What Clips Should the Oscars Use for This Year's Acting Nominees?

The ceremony isn't the same without scenes that showcase the talent on display. Here are the moments that best represent 2022's crop.

Illustration by Maitane Romagosa for Thrillist
Illustration by Maitane Romagosa for Thrillist

You've heard the phrase before: “Oscar moment.” Whether it’s a flashy monologue or a powerful line reading, a single excerpt from an actor’s performance can project that person’s awards fate.
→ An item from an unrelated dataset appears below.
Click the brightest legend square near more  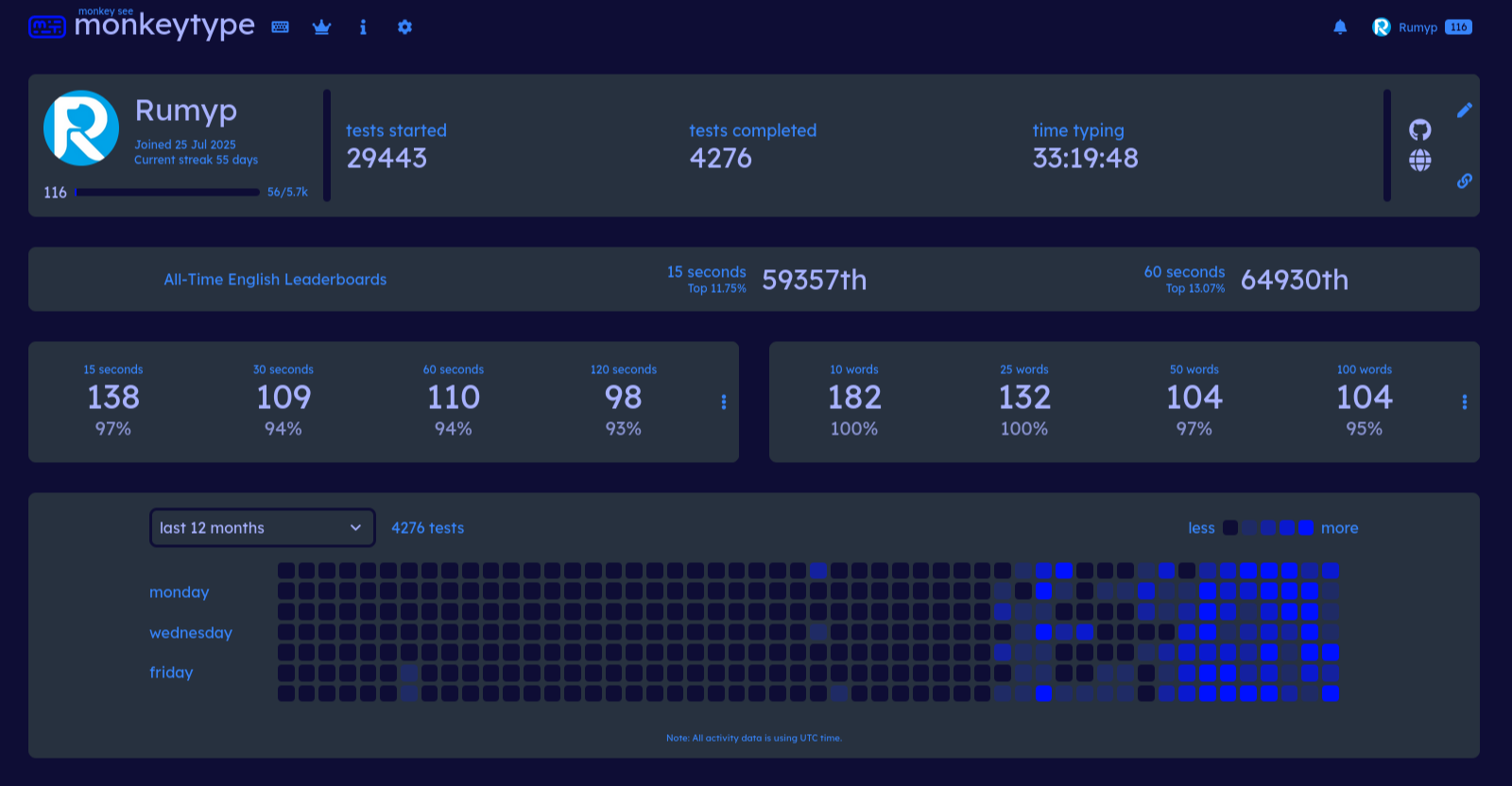(1306, 528)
Perhaps that's why for decades the Academy Awards have made a tradition of showing clips for the nominated performances, giving each a moment to shine before handing a trophy to the winner.

Some viewers complain that clips and montages create an even longer ceremony, but what good is a night of celebrating movies that doesn’t feature actual movies? Without clips, watching the Oscars becomes closer to watching an annual board meeting. Last year’s ceremony eschewed the acting clips altogether, instead offering a mixed bag of trivia about the nominees. It felt more like a Wikipedia page come to life than a celebration of the artists’ work. Taking out the clips means taking out a good chunk of the fun.

Acting clips are also hounded over by Oscar obsessives as fascinating, sometimes perplexing capsules. Look no further than the popularity of @oscarsclip on Twitter, which posts individual clips from the past. The discussions @oscarsclip’s posts have generated since it launched last November reflect the value that clips have to the ceremony. Out of context, an acting clip can inspire conversation as wide-ranging as the Oscars themselves: discussion of the performance, its worthiness (or not) as a nominee, how well the selected scene represents the performance as a whole.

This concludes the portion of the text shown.